I also don't mind writing letters of recommendation for my former or current group members or letters of evaluation/promotion for people I know and like. I hate doing it for undergrads who not once showed up in office hours, or nominations for accolades for colleagues who are generally selfish assholes. I hate doing anything for our current dean, who's a bully.

So FWIW you have one senior academic's blessings to not do your job with enthusiasm. Just doing it is plenty. Enthusiasm is for your work.

undine said...

gwinne--institutional change is probably the only way. The thing is, for all the others (assistant, associate), there's a clear goal--promotion--so you're not being "selfish" to say no. At full, though, you're just indulging this crazy wish you have to continue your research--or at least that's what all the "how awful are full professors, amirite?" things I see in the press.

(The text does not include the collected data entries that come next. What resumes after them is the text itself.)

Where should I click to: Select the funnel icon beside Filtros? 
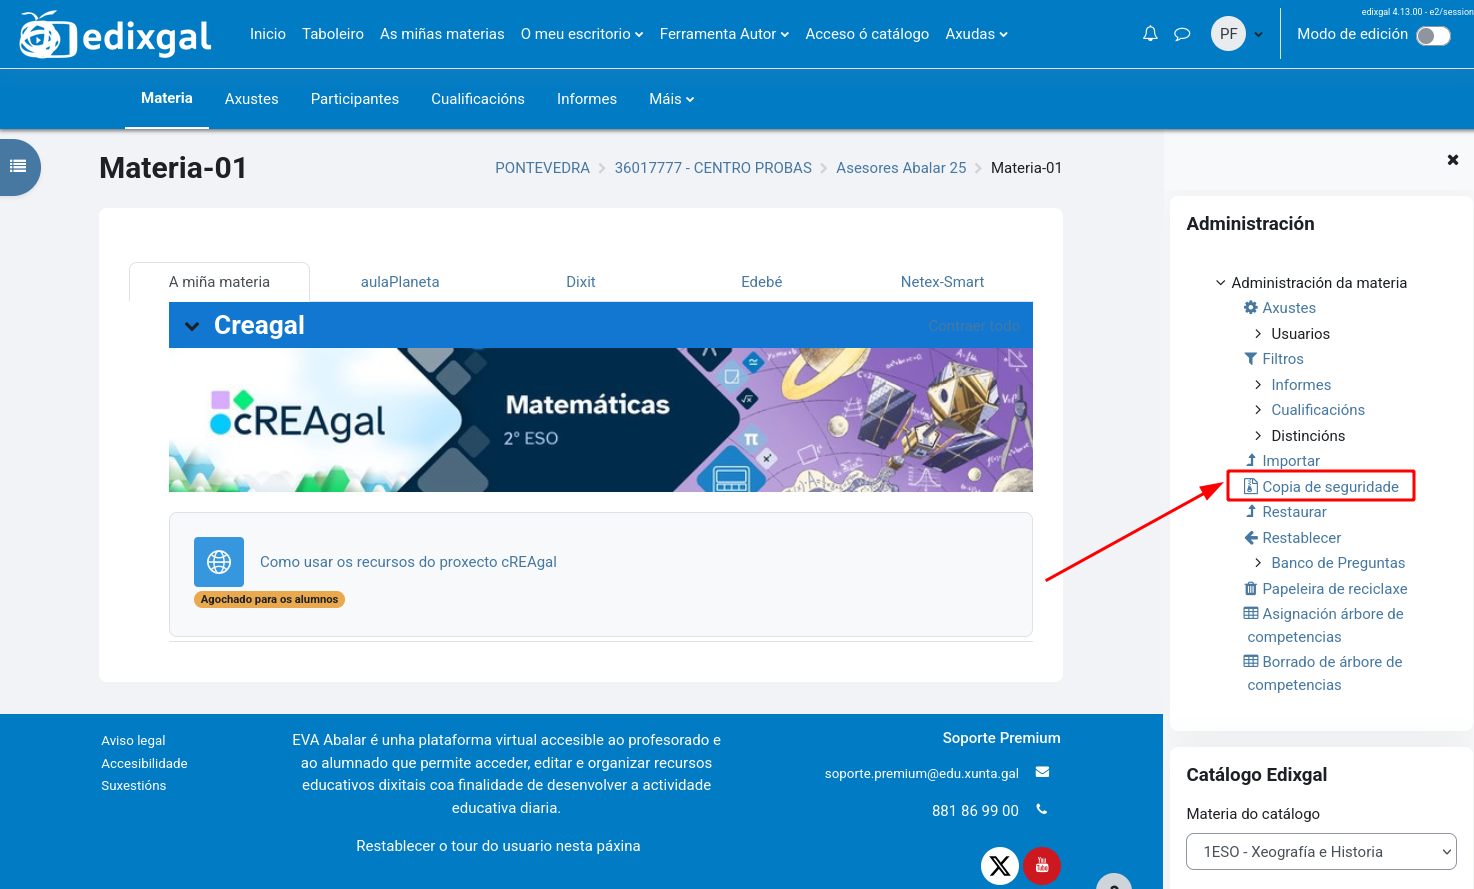[1249, 358]
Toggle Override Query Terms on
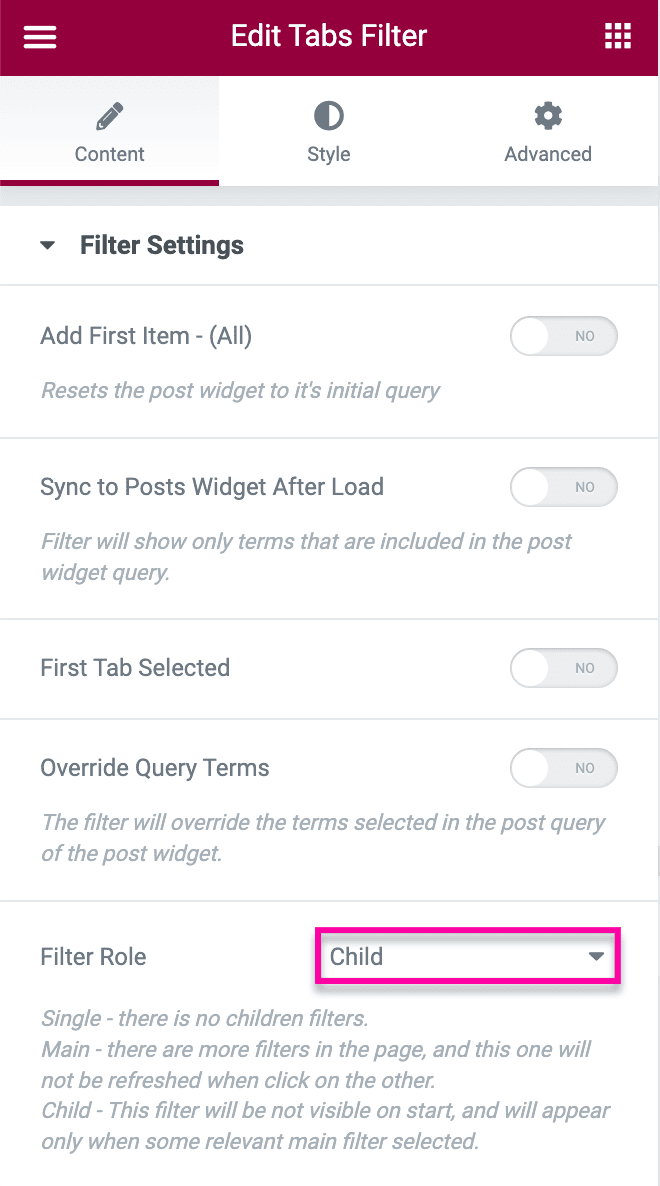 coord(564,768)
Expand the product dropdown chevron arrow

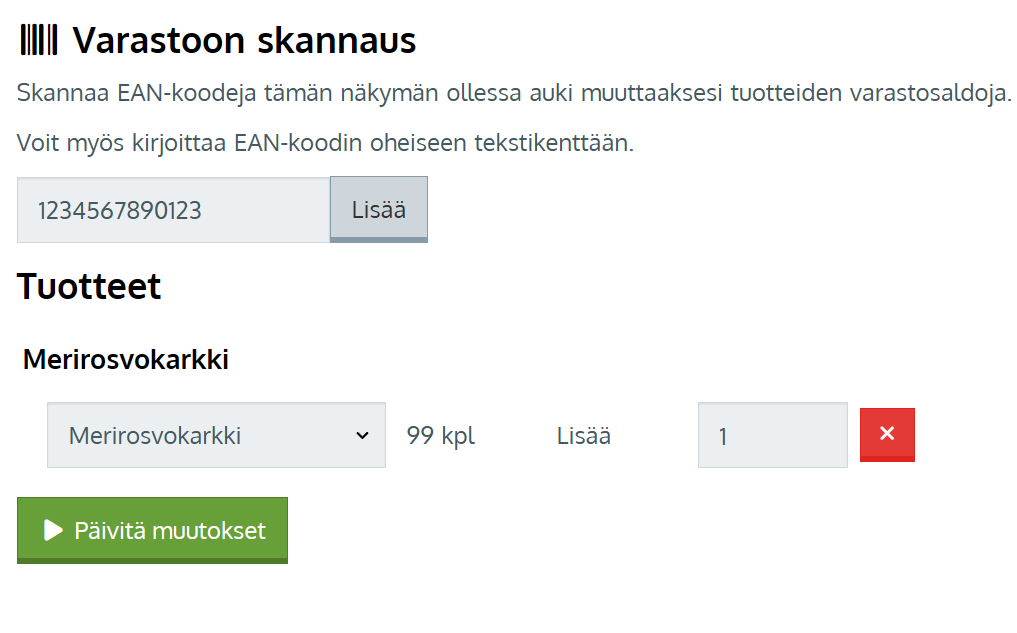pos(362,435)
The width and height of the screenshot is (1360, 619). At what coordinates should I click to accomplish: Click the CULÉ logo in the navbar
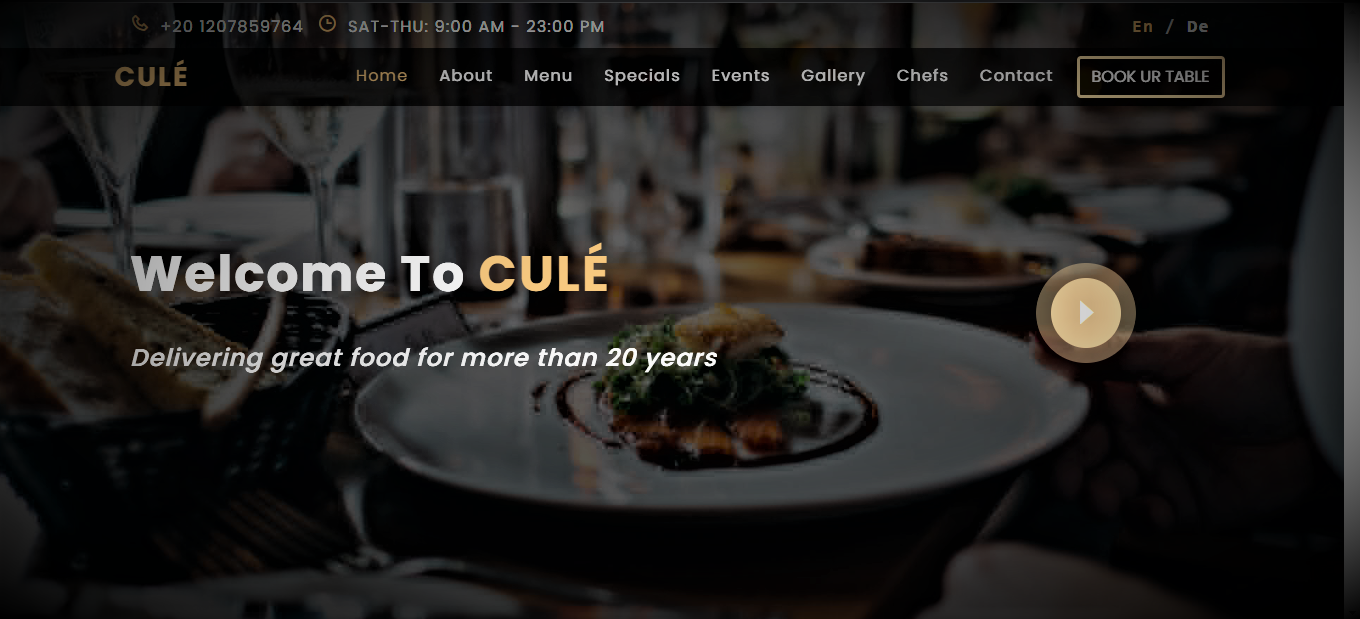click(151, 76)
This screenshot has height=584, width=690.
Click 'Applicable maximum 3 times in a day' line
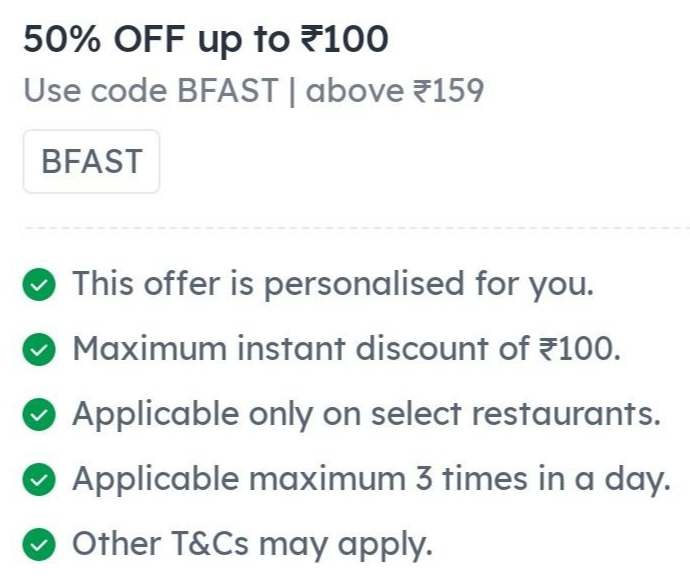coord(372,479)
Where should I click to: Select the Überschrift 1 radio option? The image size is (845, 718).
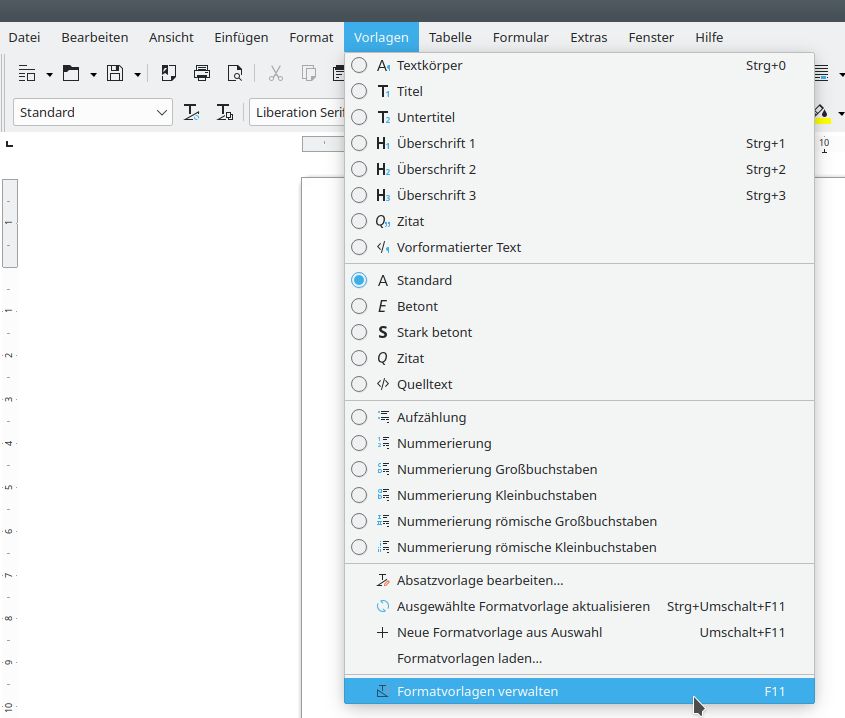coord(359,143)
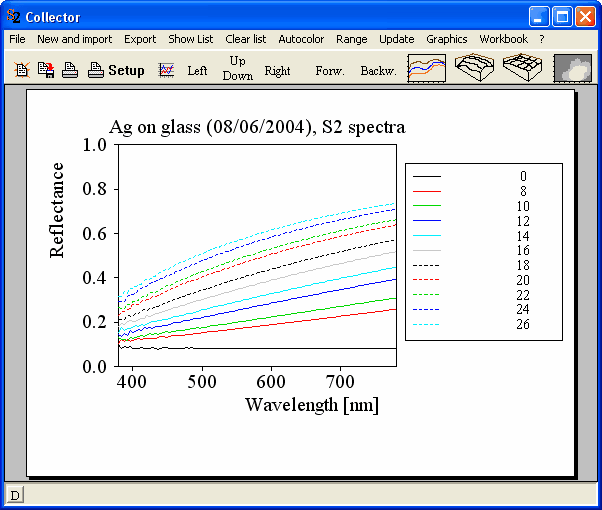Click the small graph icon before Left

pos(167,70)
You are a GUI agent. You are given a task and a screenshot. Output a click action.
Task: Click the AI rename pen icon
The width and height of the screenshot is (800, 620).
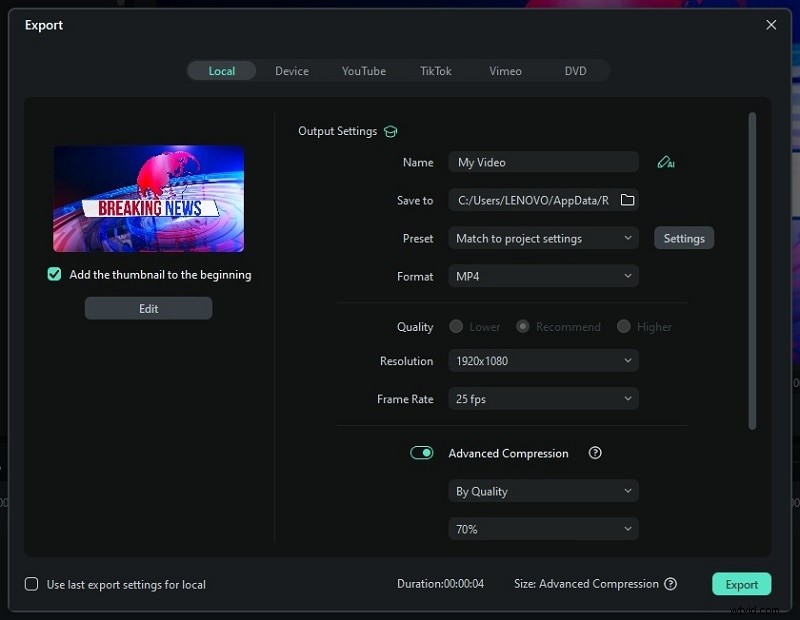(x=666, y=161)
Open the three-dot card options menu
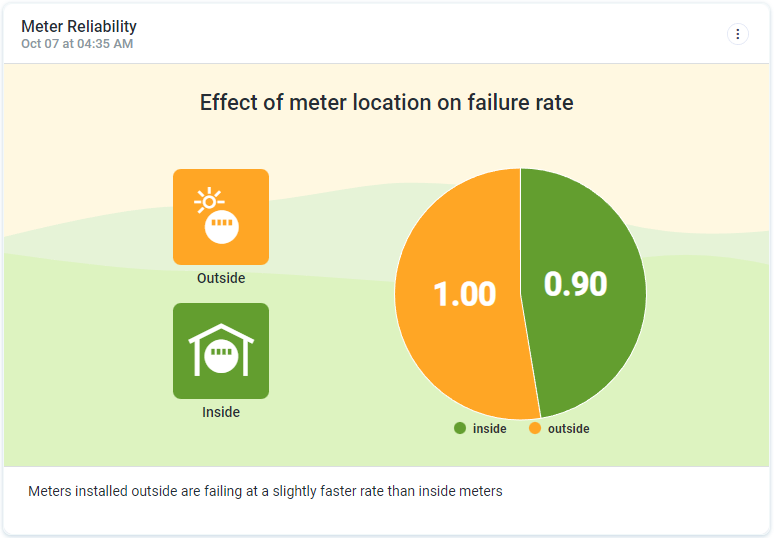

xykademiqz--thanks for that link and those blessings. "Enthusiasm is for your work"--yes, or it should be.

JaneB said...

I tend to do the stuff I don't want to do when I already know I'm not at my best - after lunch, typically - when I'm kind of less engaged with the world anyway so it's a bit less painful. I decided to at least keep my "best thinking times" or parts of the day when I'm more on the ball for the work that I think actually matters...

I've also tried to develop a sense of what "my share" of such work is, and then say no beyond that - NOT all senior people pull their weight, and it's clear women (in my department at least) usually end up doing more than their share, and being EXPECTED to take a larger share (women's work, the academic version...). Student who never showed up in class - are they "my" tutee or project student? Then yes, I still write a reference. If not - they need to ask their tutor and their project supervisor, and I have no qualms about sending them away to do so. Student who engaged with the class memorably, worked hard, talked to me - if they want to go into the field of the class, sure, I'll write for them. That sort of thing.